> **ITEMS**
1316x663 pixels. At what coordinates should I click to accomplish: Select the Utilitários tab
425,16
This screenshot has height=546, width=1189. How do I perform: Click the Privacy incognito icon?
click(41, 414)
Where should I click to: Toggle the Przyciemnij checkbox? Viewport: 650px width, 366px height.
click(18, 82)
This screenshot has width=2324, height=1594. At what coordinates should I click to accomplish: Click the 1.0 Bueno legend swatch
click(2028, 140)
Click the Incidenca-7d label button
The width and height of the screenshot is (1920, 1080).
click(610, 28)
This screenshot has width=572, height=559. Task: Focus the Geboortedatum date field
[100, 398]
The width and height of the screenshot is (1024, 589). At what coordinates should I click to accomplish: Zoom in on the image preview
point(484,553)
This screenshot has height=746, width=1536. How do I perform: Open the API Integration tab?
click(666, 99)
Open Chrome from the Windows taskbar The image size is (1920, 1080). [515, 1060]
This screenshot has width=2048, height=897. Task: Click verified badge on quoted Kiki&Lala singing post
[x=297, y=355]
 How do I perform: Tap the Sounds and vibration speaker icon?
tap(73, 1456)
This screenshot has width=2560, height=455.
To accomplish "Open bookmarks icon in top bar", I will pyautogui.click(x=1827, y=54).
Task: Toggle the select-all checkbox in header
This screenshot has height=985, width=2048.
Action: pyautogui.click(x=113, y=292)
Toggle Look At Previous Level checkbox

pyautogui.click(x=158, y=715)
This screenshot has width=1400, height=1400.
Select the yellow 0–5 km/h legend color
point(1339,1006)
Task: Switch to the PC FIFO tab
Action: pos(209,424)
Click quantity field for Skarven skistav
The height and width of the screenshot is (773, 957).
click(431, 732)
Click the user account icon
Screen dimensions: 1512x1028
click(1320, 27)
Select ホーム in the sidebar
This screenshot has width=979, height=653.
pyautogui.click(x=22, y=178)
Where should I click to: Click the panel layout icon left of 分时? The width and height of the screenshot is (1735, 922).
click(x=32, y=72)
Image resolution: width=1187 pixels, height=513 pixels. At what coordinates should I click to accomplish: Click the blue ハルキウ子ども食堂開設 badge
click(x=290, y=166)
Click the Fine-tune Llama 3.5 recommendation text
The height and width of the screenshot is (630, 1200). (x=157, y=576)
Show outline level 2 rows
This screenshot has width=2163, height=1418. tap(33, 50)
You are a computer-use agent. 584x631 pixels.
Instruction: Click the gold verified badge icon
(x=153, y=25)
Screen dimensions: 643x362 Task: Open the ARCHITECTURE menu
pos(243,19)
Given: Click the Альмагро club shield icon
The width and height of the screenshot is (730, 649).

> **EXERCISE REQUIREMENTS**
Render the lines above as a JSON list of strings, with one string for each line and any blank lines omitted.

> **COMPLETE OUTPUT**
[
  "1316x663 pixels. At what coordinates should I click to accomplish: Select the Utilitários tab",
  "425,16",
  "This screenshot has height=546, width=1189. How do I perform: Click the Privacy incognito icon?",
  "click(41, 414)",
  "Where should I click to: Toggle the Przyciemnij checkbox? Viewport: 650px width, 366px height.",
  "click(18, 82)",
  "This screenshot has width=2324, height=1594. At what coordinates should I click to accomplish: Click the 1.0 Bueno legend swatch",
  "click(2028, 140)",
  "Click the Incidenca-7d label button",
  "The width and height of the screenshot is (1920, 1080).",
  "click(610, 28)",
  "This screenshot has width=572, height=559. Task: Focus the Geboortedatum date field",
  "[100, 398]",
  "The width and height of the screenshot is (1024, 589). At what coordinates should I click to accomplish: Zoom in on the image preview",
  "point(484,553)",
  "This screenshot has height=746, width=1536. How do I perform: Open the API Integration tab?",
  "click(666, 99)",
  "Open Chrome from the Windows taskbar The image size is (1920, 1080). [515, 1060]",
  "This screenshot has width=2048, height=897. Task: Click verified badge on quoted Kiki&Lala singing post",
  "[x=297, y=355]",
  " How do I perform: Tap the Sounds and vibration speaker icon?",
  "tap(73, 1456)",
  "This screenshot has width=2560, height=455.",
  "To accomplish \"Open bookmarks icon in top bar\", I will pyautogui.click(x=1827, y=54).",
  "Task: Toggle the select-all checkbox in header",
  "This screenshot has height=985, width=2048.",
  "Action: pyautogui.click(x=113, y=292)",
  "Toggle Look At Previous Level checkbox",
  "pyautogui.click(x=158, y=715)",
  "This screenshot has width=1400, height=1400.",
  "Select the yellow 0–5 km/h legend color",
  "point(1339,1006)",
  "Task: Switch to the PC FIFO tab",
  "Action: pos(209,424)",
  "Click quantity field for Skarven skistav",
  "The height and width of the screenshot is (773, 957).",
  "click(431, 732)",
  "Click the user account icon",
  "Screen dimensions: 1512x1028",
  "click(1320, 27)",
  "Select ホーム in the sidebar",
  "This screenshot has width=979, height=653.",
  "pyautogui.click(x=22, y=178)",
  "Where should I click to: Click the panel layout icon left of 分时? The width and height of the screenshot is (1735, 922).",
  "click(x=32, y=72)",
  "Image resolution: width=1187 pixels, height=513 pixels. At what coordinates should I click to accomplish: Click the blue ハルキウ子ども食堂開設 badge",
  "click(x=290, y=166)",
  "Click the Fine-tune Llama 3.5 recommendation text",
  "The height and width of the screenshot is (630, 1200). (x=157, y=576)",
  "Show outline level 2 rows",
  "This screenshot has width=2163, height=1418. tap(33, 50)",
  "You are a computer-use agent. 584x631 pixels.",
  "Instruction: Click the gold verified badge icon",
  "(x=153, y=25)",
  "Screen dimensions: 643x362 Task: Open the ARCHITECTURE menu",
  "pos(243,19)",
  "Given: Click the Альмагро club shield icon",
  "The width and height of the screenshot is (730, 649)."
]